Cells positive for microtubule-associated protein 1B (MAP 1B) are present along rat and human efferent ductules and epididymis.

Cell Tissue Res 2006 Jul 16;325(1):125-33. Epub 2006 Mar 16.

Section of Experimental Endocrinology, Department of Pharmacology, Universidade Federal de São Paulo-Escola Paulista de Medicina, Rua 3 de maio 100, INFAR, Vila Clementino, 04044-020 São Paulo, Brazil.

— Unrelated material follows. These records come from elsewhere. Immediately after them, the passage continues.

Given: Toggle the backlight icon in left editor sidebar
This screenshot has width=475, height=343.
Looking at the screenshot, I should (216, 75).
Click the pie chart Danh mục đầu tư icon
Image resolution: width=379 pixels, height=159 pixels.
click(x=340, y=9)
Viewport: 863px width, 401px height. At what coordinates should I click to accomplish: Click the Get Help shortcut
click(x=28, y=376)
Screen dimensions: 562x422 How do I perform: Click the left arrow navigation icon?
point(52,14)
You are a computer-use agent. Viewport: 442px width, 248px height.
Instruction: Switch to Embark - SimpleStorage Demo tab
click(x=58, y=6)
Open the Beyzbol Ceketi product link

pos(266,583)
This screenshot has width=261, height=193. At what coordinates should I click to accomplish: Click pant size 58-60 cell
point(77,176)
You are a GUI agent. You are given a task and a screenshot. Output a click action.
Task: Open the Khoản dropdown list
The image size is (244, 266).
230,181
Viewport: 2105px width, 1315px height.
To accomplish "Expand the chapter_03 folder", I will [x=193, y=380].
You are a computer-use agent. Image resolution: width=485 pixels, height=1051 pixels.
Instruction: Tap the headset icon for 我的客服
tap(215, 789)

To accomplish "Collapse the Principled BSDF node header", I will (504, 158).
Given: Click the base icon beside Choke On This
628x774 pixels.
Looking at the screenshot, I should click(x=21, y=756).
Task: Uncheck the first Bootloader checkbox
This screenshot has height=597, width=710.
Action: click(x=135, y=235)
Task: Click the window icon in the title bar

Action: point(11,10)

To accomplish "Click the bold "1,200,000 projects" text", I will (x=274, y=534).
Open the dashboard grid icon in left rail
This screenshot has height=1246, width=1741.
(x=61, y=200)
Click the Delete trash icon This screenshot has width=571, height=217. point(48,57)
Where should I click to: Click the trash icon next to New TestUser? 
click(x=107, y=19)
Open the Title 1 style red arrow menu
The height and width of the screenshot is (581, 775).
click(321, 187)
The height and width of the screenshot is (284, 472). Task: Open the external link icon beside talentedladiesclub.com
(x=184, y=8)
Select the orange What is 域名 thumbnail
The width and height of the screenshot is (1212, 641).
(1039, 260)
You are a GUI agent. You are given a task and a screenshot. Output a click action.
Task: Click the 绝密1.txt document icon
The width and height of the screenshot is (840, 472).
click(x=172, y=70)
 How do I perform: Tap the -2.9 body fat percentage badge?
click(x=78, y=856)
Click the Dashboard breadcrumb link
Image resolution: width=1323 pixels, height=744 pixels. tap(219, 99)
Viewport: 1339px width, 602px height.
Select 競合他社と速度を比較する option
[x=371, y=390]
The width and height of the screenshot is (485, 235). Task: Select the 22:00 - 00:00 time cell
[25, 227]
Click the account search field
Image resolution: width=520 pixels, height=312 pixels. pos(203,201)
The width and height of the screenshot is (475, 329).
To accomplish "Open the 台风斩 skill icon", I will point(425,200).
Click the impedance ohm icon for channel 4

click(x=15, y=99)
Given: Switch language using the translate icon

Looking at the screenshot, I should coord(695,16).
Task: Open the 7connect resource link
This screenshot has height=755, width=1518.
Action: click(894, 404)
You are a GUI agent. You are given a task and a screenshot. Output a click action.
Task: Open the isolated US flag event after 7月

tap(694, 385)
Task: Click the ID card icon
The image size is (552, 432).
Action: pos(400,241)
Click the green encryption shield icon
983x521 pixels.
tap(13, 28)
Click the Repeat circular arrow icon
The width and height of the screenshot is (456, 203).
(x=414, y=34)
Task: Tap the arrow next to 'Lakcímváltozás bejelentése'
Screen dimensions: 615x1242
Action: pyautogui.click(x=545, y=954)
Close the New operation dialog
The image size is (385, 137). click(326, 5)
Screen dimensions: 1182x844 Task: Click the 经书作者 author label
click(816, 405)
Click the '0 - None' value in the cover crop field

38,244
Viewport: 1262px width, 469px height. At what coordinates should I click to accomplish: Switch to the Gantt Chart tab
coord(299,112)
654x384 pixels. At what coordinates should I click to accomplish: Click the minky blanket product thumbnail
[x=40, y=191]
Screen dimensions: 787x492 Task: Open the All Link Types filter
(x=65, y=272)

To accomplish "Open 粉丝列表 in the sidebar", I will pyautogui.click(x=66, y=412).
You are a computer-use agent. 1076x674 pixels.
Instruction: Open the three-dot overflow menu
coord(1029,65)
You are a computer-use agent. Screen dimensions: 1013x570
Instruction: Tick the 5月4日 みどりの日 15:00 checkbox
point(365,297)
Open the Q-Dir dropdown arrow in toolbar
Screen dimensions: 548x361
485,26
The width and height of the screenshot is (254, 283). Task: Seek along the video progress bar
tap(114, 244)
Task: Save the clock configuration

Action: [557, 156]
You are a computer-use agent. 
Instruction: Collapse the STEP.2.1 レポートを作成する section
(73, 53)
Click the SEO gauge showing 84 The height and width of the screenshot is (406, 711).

Microtubule-associated protein 1B (MAP 1B) is a neuronal cytoskeleton marker with predominant expression in the developing nervous system. The present study provides evidence for the expression of this cytoskeleton protein in non-neuronal and neuronal cells along rat and human efferent ductules and epididymis (initial segment, caput, and cauda). Reverse transcription/polymerase chain reaction and Western blot analysis were used to confirm the presence of MAP 1B (mRNA and protein) in rat tissues. Immunohistochemical studies revealed MAP-1B-positive staining in columnar ciliated cells present in efferent ductules and in narrow cells located in the initial segment, in both rat and human. MAP-1B-positive basal cells, located underneath the columnar cells, were only identified in the initial segment and caput epididymidis of the rat. Qualitative analysis of tissues from 40-day-old and 120-day-old rats indicated that the number of MAP-1B-positive ciliated, narrow, and basal cells per tubule increased with sexual maturation. These immunoreactive cells did not stain for dopamine beta-hydroxylase or acetylcholinesterase, indicating that they were not adrenergic or cholinergic in nature. Immunohistochemical studies also revealed the presence of MAP-1B-positive staining in interstitial nerve fibers in caput and cauda epididymidis from both rat and human. Thus, the expression of MAP 1B is not confined to a specific cell type in rat and human efferent ductules and epididymis. The functional significance of this cytoskeleton protein in tissues from the male reproductive tract requires further investigation.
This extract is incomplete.